A: The problem-formulation part is extremely difficult to automate. For example, if I am a researcher who wants to get more government funding, and I have a lot of data about the content of the research proposals that I write and whether or not I receive funding, can machine learning help there? We don’t know yet. In problem formulation, I use my domain expertise to translate the problem into something that is more tangible to predict, and that requires somebody who knows the domain very well. And he or she also knows how to use that information post-prediction. That problem is refusing to be automated.
There is one part of problem-formulation that could be automated. It turns out that we can look at the data and mathematically express several possible prediction tasks automatically. Then we can share those prediction tasks with the domain expert to see if any of them would help in the larger problem they are trying to tackle. Then once you pick the prediction task, there are a lot of intermediate steps you do, including feature engineering, modeling, etc., that are very mechanical steps and easy to automate.
But defining the prediction tasks has typically been a collaborative effort between data scientists and domain experts because, unless you know the domain, you can’t translate the domain problem into a prediction task. And then sometimes domain experts don’t know what is meant by “prediction.” That leads to the major, significant back and forth in the process. If you automate that step, then machine learning penetration and the use of data to create meaningful predictions will increase tremendously.
Then what happens after the machine learning model gives a prediction? We can automate the software and technology part of it, but at the end of the day, it is root cause analysis and human intuition and decision making. We can augment them with a lot of tools, but we can’t fully automate that.
Q: What do you hope to achieve with the seven-tiered framework for evaluating AutoML systems that you outlined in your paper?
A: My hope is that people start to recognize that some levels of automation have already been achieved and some still need to be tackled. In the research community, we tend to focus on what we are comfortable with. We have gotten used to automating certain steps, and then we just stick to it. Automating these other parts of the machine learning solution development is very important, and that is where the biggest bottlenecks remain.
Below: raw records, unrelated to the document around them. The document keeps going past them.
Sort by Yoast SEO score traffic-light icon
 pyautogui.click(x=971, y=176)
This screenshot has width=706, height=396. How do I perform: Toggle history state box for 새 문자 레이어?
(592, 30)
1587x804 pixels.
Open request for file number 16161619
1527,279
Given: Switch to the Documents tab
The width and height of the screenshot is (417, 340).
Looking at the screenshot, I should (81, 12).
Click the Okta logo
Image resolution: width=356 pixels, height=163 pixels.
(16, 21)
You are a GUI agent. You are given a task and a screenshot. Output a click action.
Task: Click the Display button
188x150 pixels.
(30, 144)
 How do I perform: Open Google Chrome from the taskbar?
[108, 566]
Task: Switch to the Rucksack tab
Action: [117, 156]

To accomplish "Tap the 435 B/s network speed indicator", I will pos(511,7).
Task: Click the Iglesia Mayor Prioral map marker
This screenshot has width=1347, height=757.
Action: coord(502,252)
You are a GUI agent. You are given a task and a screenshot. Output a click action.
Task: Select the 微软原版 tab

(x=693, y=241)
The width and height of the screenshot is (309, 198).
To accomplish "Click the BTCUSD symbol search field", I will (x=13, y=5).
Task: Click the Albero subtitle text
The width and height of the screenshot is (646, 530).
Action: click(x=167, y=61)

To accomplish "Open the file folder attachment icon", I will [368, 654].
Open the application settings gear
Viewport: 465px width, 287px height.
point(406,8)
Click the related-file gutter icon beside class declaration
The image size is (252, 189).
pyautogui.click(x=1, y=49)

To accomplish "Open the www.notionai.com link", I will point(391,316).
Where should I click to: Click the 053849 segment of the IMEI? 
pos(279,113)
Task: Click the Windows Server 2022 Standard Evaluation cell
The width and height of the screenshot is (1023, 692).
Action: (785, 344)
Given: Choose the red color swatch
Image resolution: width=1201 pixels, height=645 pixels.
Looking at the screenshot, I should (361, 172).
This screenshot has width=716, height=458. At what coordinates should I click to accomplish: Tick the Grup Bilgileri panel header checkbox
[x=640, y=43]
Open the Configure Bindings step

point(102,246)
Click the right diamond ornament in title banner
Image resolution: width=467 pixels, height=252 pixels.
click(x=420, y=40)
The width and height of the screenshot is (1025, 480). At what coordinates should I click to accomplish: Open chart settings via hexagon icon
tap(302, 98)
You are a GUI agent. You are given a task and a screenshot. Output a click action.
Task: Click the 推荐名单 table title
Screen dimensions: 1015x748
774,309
My second hope is that researchers will very clearly understand what domain expertise means. A lot of this AutoML work is still being conducted by academics, and the problem is that we often don’t do applied work. There is not a crystal-clear definition of what a domain expert is and in itself, “domain expert,” is a very nebulous phrase. What we mean by domain expert is the expert in the problem you are trying to solve with machine learning. And I am hoping that everyone unifies around that because that would make things so much clearer.
I still believe that we are not able to build that many models for that many problems, but even for the ones that we are building, the majority of them are not getting deployed and used in day-to-day life. The output of machine learning is just going to be another data point, an augmented data point, in someone’s decision making. How they make those decisions, based on that input, how that will change their behavior, and how they will adapt their style of working, that is still a big, open question. Once we automate everything, that is what’s next.
We have to determine what has to fundamentally change in the day-to-day workflow of someone giving loans at a bank, or an educator trying to decide whether he or she should change the assignments in an online class. How are they going to use machine learning’s outputs? We need to focus on the fundamental things we have to build out to make machine learning more usable.